Doutor Carneiro Ribeiro, sobre quem há uma aula inteira em meu curso “O Brasil é um país racista?”, foi um verdadeiro mestre de virtudes. Como Tolson, desejou na infância ser médico; ao contrário de Tolson, formou-se em medicina, mas a voz da docência também falou mais alto. Tornou-se um dos mais célebres professores do final do século 19 e início do século 20, na Bahia, tendo sido mestre de vultos como Rui Barbosa, Euclides da Cunha, Clóvis Beviláqua, Castro Alves, Hermes Lima, dentre muitos outros. Lecionou por 63 anos um número invejável de disciplinas – Latim, Língua Portuguesa, Língua Francesa, Língua Inglesa, Botânica, História Natural, História do Brasil, Literatura, Filosofia e Zoologia.

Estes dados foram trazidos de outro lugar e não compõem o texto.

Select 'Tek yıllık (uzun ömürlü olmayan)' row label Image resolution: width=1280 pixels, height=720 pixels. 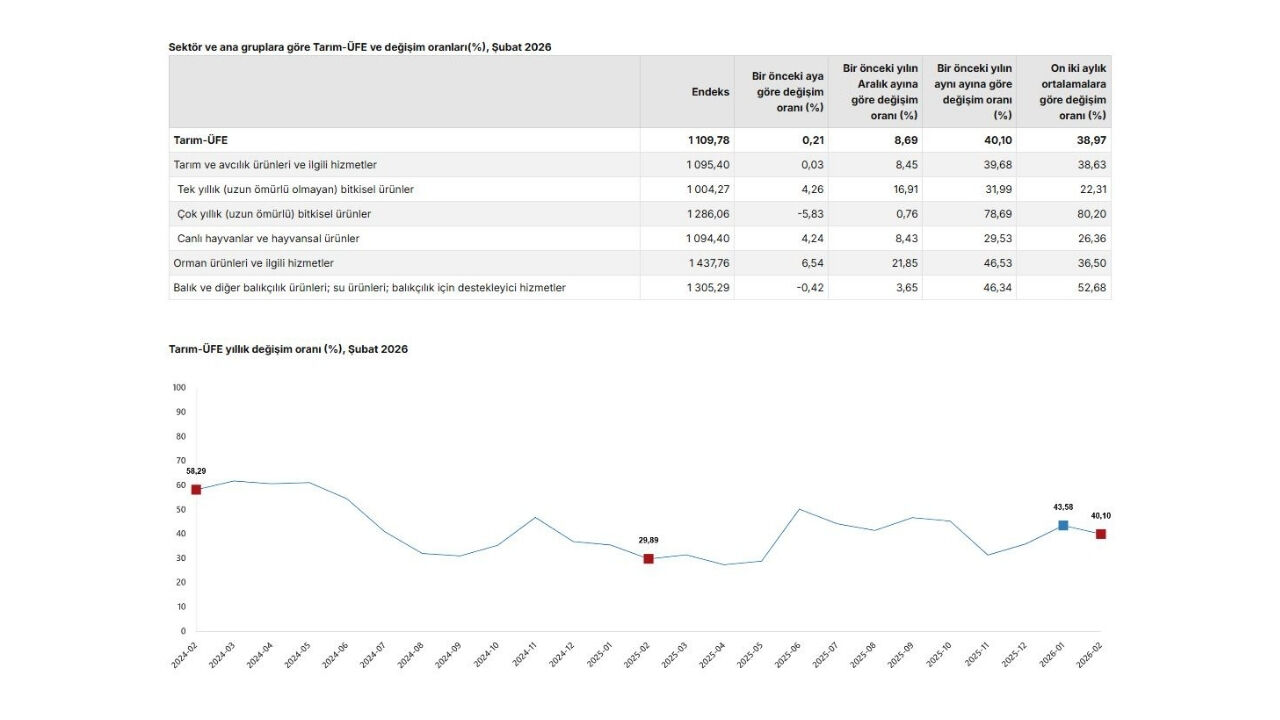(x=295, y=189)
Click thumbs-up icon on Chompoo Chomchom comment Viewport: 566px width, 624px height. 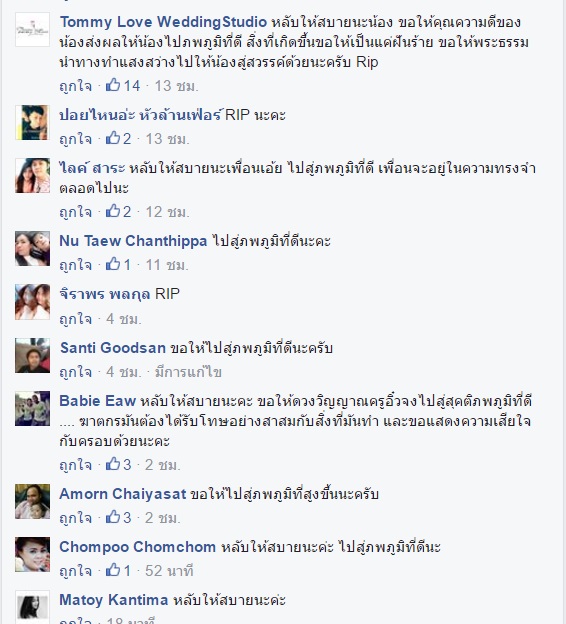[113, 570]
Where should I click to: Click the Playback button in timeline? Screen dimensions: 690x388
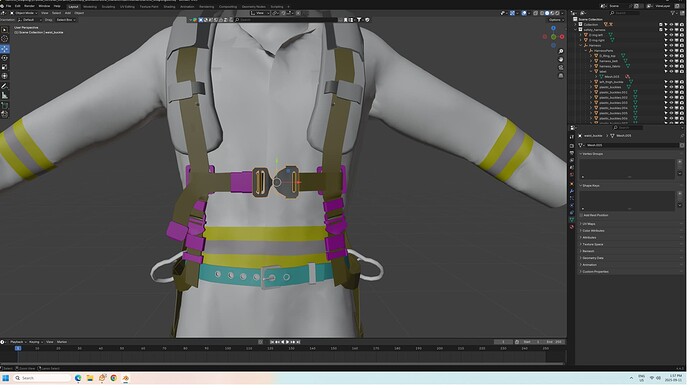tap(18, 343)

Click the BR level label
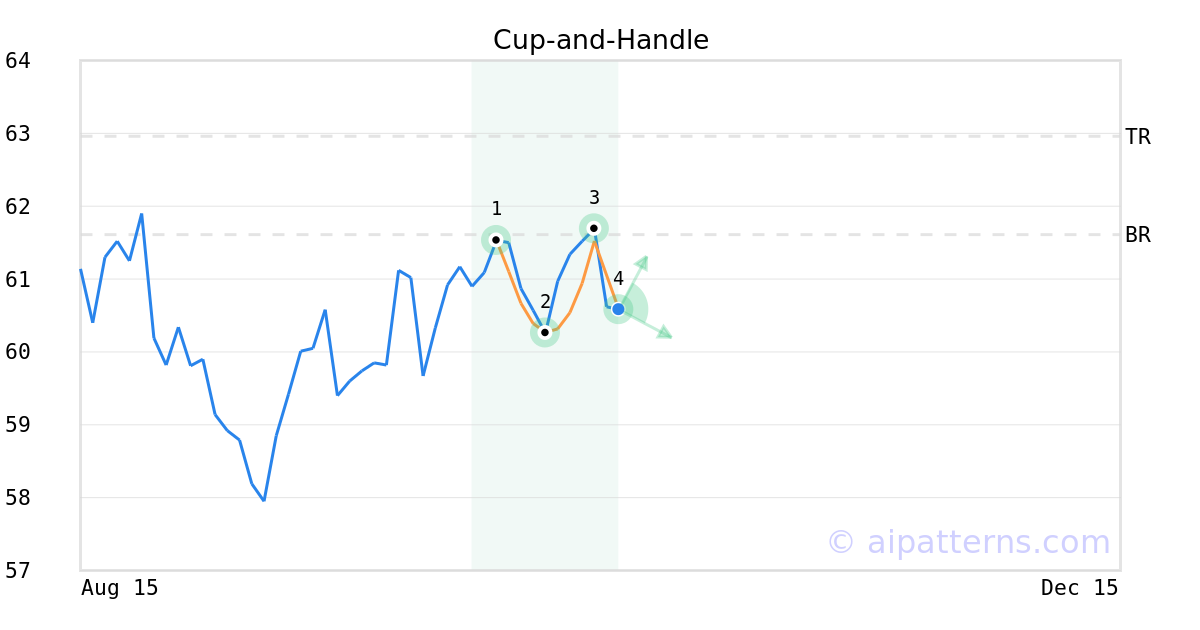pos(1138,235)
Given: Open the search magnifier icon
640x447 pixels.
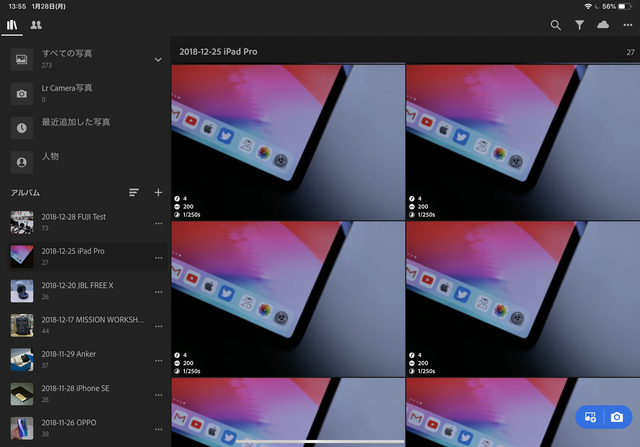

Segundo ele a educação “[…] compreende tudo o que esclarece o entendimento, corrige e tempera, tonifica a vontade, ameniza e purifica os sentimentos, cultiva e aprimora o gosto e forma as maneiras e os hábitos”; e não há, nesse sentido, educação sem instrução [moral], pois a cultura moral é a “fonte límpida dos costumes, onde se avigora e consolida o caráter e se santificam os sentimentos”. Ainda segundo Carneiro Ribeiro:
“É preceito de sã pedagogia que o mestre ou educador, como representante do dever, incumbe envidar todos os esforços por se não mostrar a seus discípulos defeituoso modelo: se não tiver uma vida pura e ilibada, se todos os seus atos forem despidos daqueles predicados morais, únicos que podem atrair à sua pessoa a estima e o respeito; se como homem público e homem particular, como cidadão dum país livre, carecer daqueles quilates e primores que constituem o varão probo, vir probus; se como pai de família não for tido em conta de bom padrão de virtudes públicas e particulares, animando, em vez disso, a desordem no próprio lar, a incorreção, o desrespeito, o despudor e, muitas vezes, a dissolução, o desbragamento dos costumes e as mais flagrantes infrações da honestidade e do dever, como poderá ser mestre?” (Da educação em suas relações com a moral)
Ou seja, o professor é, antes de tudo, um exemplo de vida – assim como foram Melvin B. Tolson e Ernesto Carneiro Ribeiro.
Parabéns a todos aqueles que veem em sua atividade docente o verdadeiro sacerdócio da instrução e do saber!